ARM NEOVERSE · PRESENTATION 05

The Ecosystem

Graviton · Ampere · Grace · Cobalt · Rhea · A64FX · Yitian · BlueField · Total Design

Hyperscalers · HPC · Telcos · DPUs · Custom-core licensees

Where Neoverse Actually Ships

Hyperscale cloud CPUs — AWS Graviton, Microsoft Cobalt, Google Axion, Alibaba Yitian, Oracle OCI Ampere A1
HPC / AI supercomputers — NVIDIA Grace, SiPearl Rhea, Fujitsu MONAKA, HPE ProLiant / Eviden Sequana
General-purpose server silicon — Ampere Altra, Altra Max, AmpereOne (custom), HiSilicon Kunpeng 920
DPUs & SmartNICs — NVIDIA BlueField (N1/N2), Marvell Octeon 10 (N2), AWS Nitro (N1)
5G + edge — Marvell Octeon Fusion, Qualcomm Cloud AI 100 host (N1), various 5G basebands (E1/E2)
Storage appliances — NetApp, Dell PowerStore, Pure Storage — all ship Arm-CPU backed appliances using Neoverse in 2024

Market shape (2024)

Arm server CPU share is ~15-20% by shipment volume (Omdia, Gartner estimates); ~50%+ of new EC2 capacity at AWS; Azure targets ~20% Cobalt by 2026.
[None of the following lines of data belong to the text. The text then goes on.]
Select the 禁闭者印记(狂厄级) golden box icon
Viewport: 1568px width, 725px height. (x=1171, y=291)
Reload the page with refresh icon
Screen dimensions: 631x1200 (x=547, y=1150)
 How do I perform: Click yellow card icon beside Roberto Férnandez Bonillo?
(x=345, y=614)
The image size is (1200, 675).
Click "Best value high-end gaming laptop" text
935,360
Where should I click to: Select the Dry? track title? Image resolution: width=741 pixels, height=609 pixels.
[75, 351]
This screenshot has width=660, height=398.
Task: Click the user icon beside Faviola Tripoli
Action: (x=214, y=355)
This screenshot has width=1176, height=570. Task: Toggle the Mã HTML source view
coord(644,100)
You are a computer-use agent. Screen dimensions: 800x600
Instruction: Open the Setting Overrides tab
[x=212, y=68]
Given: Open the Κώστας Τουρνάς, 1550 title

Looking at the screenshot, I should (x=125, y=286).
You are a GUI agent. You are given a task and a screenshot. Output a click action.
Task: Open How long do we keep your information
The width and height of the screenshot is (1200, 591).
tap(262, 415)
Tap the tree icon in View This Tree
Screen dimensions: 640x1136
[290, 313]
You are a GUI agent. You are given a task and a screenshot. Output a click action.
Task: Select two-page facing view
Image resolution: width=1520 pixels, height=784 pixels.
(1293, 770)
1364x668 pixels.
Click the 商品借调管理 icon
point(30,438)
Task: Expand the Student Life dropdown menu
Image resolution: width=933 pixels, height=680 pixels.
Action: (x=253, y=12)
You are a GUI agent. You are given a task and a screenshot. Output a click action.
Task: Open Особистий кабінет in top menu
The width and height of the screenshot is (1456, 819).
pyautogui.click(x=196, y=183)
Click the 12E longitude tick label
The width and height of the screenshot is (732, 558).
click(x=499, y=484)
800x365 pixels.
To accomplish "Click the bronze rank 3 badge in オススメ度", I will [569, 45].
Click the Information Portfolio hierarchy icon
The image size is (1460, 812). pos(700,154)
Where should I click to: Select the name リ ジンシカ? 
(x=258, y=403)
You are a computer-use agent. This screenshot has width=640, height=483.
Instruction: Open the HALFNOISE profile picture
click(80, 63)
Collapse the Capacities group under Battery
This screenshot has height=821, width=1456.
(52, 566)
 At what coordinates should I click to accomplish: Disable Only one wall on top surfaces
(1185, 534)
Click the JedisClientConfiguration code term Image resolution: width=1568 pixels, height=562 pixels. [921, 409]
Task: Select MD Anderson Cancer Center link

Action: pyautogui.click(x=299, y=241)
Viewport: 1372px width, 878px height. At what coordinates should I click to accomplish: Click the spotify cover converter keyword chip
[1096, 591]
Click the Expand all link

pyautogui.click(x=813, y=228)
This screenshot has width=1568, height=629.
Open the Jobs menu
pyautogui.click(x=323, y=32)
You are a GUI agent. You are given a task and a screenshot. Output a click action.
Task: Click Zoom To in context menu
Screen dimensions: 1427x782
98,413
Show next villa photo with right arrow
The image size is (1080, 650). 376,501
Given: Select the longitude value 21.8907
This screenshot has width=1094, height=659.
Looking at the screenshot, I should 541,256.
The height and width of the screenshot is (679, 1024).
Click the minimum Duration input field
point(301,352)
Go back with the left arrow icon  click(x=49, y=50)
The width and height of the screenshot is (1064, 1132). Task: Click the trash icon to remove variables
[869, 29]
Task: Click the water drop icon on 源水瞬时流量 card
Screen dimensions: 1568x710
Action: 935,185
Hyperscaler silicon self-sufficiency

AWS, Microsoft, Google, Alibaba all now design their own Neoverse-based server CPUs. Cuts Intel/AMD margin & aligns silicon roadmap with cloud workload trends.

AWS Graviton 1 → 4

Gen	Year	Cores	Core	Memory	PCIe
Graviton 1	2018	16 × Cortex-A72	A72 (pre-Neoverse)	8 × DDR4-2666	Gen 3
Graviton 2	2019	64 × N1	Neoverse N1	8 × DDR4-3200	Gen 4
Graviton 3	2022	64 × V1	Neoverse V1, SVE 2×256	8 × DDR5-4800	Gen 5
Graviton 3E	2022	64 × V1 (HPC tune)	V1, higher SVE util	8 × DDR5-4800	Gen 5
Graviton 4	2024	96 × V2	Neoverse V2	12 × DDR5-5600	Gen 5

Graviton 1 was a "prototype" — proved the boot & software stack. Graviton 2 was the commercial breakout. Graviton 3 introduced SVE + chiplet packaging. Graviton 4 is Arm's current hyperscale high-water mark with 96 V2 cores + ~192 MB SLC.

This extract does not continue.